After 10 years and a ‘Shark Tank’ appearance, DC’s Beanstack is far from done

Founders Felix Lloyd and Jordan Lloyd Bookey began working on the edtech startup in 2013. Since then, the DC-founded company has changed its name, appeared on "Shark Tank" and planted roots in Pittsburgh — and it's still evolving.

The Beanstack team. (Courtesy photo)

When DC edtech company Beanstack made an appearance on a 2014 episode of “Shark Tank,” it achieved the dream most founders seek while trying their luck on the show: funding. But as it turned out, the television success wasn’t enough to get the founders’ initial idea off the ground.

“We got Mark Cuban as an investor, but we didn’t get a lot of sales,” cofounder Felix Lloyd told “When it came on TV, we had lots of traffic, so it was clear that we were getting attention and that Shark Tank worked, but our product for that audience didn’t work. ”

Beanstack, at the time known as Zoobean, was only one year old when it appeared on the show. At the time, Lloyd and cofounder Jordan Lloyd Bookey were pitching a subscription box service for curated children’s books. But with the lack of success after the show, the model needed a change.

“It really was a feeling of hopelessness; I felt like a fraud,” Lloyd added. “We had all this attention, everybody thinks we’re a success, but we haven’t figured it out.

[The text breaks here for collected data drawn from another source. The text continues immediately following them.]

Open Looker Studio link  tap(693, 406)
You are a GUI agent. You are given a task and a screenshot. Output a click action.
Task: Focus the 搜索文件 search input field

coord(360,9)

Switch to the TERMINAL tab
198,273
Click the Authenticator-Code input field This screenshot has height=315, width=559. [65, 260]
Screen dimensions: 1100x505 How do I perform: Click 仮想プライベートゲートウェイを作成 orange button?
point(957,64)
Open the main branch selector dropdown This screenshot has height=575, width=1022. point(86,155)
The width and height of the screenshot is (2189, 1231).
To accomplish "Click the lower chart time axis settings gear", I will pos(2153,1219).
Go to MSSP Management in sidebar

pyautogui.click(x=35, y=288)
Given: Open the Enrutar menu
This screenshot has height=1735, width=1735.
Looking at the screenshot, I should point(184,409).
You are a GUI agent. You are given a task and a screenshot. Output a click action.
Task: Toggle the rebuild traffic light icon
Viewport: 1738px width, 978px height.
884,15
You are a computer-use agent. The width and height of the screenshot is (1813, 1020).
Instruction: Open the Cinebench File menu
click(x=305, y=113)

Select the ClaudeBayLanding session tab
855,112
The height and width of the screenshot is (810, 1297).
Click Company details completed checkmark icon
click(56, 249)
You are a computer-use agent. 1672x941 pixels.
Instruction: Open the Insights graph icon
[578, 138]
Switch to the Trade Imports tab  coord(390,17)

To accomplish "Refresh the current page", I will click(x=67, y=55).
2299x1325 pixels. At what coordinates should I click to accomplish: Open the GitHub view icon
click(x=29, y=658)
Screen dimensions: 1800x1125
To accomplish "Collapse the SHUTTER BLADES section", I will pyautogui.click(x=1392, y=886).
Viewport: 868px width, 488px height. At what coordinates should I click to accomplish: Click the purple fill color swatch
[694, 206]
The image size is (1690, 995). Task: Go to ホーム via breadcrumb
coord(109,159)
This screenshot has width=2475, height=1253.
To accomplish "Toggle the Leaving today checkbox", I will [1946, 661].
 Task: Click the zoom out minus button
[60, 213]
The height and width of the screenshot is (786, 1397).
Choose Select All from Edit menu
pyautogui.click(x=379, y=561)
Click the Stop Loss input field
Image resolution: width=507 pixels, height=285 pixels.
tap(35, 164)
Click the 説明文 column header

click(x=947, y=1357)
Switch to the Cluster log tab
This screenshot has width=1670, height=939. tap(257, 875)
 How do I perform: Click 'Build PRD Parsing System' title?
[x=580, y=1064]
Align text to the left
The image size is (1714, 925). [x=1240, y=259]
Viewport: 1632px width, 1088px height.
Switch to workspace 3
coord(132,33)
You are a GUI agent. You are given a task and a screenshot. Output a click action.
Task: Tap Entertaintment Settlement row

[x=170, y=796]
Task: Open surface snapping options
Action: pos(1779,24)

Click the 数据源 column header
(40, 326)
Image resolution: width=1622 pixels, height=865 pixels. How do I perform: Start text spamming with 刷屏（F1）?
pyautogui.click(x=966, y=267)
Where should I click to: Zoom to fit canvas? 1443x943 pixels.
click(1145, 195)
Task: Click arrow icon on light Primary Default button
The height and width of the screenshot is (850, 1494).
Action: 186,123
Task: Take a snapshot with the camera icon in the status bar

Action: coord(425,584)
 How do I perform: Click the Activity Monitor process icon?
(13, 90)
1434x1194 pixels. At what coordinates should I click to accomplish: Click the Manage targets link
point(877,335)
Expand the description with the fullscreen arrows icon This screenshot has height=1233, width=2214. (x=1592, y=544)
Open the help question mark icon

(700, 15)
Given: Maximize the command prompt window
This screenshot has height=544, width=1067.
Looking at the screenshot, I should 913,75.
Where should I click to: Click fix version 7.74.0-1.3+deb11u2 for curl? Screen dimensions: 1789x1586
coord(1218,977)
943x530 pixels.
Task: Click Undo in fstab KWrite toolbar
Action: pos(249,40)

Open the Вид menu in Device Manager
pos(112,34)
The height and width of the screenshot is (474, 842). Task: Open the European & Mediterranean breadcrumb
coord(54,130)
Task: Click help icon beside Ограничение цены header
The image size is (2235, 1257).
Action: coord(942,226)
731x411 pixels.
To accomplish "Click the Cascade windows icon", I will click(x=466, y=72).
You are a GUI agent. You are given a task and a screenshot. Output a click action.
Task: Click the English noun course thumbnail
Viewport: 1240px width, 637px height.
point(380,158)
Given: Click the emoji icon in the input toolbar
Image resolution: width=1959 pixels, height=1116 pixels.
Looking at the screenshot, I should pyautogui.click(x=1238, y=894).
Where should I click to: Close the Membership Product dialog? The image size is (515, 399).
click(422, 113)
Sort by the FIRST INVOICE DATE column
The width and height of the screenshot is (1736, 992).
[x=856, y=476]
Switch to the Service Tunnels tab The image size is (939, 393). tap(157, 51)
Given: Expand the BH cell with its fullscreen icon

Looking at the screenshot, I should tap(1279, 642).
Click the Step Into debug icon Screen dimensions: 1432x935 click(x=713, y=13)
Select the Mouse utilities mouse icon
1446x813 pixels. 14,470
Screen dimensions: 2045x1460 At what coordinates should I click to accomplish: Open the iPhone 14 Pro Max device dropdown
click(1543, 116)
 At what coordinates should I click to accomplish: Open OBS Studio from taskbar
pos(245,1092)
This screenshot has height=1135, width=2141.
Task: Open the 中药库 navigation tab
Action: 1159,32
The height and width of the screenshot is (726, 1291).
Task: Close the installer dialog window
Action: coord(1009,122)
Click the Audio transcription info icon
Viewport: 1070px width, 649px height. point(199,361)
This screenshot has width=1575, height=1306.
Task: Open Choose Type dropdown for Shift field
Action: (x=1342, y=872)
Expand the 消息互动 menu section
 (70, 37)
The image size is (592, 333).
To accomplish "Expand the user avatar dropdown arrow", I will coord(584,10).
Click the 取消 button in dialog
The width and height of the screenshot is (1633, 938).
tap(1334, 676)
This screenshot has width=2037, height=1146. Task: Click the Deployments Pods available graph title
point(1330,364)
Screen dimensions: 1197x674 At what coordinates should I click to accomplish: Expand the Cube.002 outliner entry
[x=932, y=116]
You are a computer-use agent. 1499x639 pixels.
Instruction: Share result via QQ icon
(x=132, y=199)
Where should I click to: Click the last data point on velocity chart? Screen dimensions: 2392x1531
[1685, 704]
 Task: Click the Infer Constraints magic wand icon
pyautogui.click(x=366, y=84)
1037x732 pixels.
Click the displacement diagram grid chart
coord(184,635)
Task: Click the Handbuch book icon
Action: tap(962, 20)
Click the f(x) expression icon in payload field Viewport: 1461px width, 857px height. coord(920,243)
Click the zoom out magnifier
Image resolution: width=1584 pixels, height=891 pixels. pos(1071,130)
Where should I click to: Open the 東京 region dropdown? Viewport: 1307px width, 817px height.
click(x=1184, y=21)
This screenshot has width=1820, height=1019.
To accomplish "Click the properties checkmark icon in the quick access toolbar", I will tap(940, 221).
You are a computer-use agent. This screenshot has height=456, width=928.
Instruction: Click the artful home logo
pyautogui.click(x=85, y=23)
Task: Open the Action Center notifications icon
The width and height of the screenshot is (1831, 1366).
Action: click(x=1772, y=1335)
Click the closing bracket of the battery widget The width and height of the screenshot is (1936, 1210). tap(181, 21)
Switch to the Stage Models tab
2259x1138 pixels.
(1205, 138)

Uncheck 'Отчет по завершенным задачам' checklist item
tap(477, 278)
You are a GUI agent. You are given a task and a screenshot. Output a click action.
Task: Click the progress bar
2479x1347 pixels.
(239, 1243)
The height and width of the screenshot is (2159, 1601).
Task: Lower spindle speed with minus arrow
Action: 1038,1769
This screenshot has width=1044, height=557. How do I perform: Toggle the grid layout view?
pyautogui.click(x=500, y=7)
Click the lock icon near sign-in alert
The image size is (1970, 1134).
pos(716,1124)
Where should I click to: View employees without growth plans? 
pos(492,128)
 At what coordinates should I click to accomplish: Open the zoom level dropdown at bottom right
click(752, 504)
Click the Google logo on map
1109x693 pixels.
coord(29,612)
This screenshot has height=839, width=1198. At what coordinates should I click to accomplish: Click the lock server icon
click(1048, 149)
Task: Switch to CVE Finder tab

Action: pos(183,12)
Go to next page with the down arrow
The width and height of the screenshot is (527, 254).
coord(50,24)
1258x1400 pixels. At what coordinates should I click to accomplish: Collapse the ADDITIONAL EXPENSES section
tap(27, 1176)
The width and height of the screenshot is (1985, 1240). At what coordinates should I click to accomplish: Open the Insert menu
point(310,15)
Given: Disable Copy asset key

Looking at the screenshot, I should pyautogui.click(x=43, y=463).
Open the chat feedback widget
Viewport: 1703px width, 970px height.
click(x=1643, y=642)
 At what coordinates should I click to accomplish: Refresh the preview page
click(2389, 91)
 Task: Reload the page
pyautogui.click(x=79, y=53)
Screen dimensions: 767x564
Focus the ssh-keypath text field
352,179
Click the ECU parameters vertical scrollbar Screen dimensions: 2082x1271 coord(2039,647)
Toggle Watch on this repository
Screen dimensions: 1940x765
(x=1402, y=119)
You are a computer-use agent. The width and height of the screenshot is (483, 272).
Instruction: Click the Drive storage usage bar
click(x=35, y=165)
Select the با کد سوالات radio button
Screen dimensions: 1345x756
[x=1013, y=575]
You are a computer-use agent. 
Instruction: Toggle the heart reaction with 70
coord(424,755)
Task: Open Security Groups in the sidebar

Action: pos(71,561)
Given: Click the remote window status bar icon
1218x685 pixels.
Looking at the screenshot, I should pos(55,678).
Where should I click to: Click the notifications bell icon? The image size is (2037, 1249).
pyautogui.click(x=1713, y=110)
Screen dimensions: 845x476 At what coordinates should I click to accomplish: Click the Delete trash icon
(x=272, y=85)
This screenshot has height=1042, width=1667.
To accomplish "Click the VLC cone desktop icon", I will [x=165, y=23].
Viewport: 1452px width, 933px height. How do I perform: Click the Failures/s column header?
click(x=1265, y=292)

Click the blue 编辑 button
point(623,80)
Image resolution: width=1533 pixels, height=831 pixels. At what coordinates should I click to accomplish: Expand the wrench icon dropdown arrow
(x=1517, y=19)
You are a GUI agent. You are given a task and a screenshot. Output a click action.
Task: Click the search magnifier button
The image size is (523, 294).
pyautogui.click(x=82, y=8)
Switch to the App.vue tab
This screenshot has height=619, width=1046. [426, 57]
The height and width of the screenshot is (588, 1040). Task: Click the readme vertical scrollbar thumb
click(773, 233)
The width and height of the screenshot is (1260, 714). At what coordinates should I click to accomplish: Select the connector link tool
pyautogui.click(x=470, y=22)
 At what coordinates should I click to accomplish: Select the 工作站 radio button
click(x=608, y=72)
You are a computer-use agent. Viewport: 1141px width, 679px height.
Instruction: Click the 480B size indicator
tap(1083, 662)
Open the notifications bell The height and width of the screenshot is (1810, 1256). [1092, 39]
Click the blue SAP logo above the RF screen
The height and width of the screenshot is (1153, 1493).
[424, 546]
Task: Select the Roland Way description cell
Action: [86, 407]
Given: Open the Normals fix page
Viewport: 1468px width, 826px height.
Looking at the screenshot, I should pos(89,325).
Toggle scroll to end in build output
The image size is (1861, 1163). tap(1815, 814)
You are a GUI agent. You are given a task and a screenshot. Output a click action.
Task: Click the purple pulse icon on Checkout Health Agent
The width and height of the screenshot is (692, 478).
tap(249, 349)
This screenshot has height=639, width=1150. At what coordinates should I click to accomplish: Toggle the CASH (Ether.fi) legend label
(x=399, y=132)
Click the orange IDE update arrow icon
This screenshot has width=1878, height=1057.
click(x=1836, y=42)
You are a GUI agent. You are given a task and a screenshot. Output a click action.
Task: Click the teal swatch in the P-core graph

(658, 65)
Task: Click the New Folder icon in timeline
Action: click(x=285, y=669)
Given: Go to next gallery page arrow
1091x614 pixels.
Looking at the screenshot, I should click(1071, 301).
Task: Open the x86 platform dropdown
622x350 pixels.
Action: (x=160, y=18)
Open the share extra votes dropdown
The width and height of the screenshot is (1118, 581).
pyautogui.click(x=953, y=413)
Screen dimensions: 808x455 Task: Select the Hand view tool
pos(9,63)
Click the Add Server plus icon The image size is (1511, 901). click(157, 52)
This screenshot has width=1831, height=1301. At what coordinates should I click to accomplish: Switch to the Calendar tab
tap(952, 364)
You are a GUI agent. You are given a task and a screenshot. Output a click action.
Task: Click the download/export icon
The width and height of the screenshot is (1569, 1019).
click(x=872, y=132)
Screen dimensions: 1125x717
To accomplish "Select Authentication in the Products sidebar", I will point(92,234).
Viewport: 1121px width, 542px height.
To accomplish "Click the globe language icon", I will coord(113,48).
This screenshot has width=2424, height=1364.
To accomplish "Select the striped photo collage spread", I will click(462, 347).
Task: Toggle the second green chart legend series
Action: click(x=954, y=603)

And if this isn’t going to work and it’s not working, I don’t know what to do.”

Luckily, though, Lloyd and his team did manage to find a solution. Now, the company offers a software product for K-12 student-oriented reading challenges and partners with local schools and libraries. Built with Ruby on Rails for the web version and React for the mobile one, Beanstack helps students stay motivated by giving them tests and benchmarks, similar to how Duolingo helps people learn languages. Users can also comment, share and see what their friends are doing to keep them motivated. And this month, the company announced that it surpassed 5 billion minutes read on its platform.

Creating this structure and pushing for kids to continue reading, Lloyd said, helps increase children’s academic outcomes and benefits mental health. But it’s not something he would have figured out without the hit-and-miss of the “Shark Tank” appearance, which gave the company a chance to test its product and business model that it might not have had otherwise.

Now, the company is 35 people strong and operates remotely, with team members located in both DC and Pittsburgh, Pennsylvania; the company’s CTO and much of its engineer and design team are based in the latter city. It also received funding from angel investors, Amazon’s Alexa Fund and Cuban (who committed additional funds beyond the “Shark Tank” experience), among others.

Going forward, Lloyd wants to lean more into gamification by adding features that inspire competition and collaboration and tuning more into the psychology of reading motivation. He’s also hoping to further build the company’s K-12 connections for students.

Looking back on the last decade, he said that the company has certainly grown, changed and learned a lot. But, he emphasized, there’s plenty more room to grow.

“It feels a bit like when you were a kid and now we feel like we’re in college,” Lloyd said. “We’re not like all the way up with retirement on the way, but I look back and it feels foolish in some ways, but a happy foolish. I feel grateful, kind of silly and not done yet.”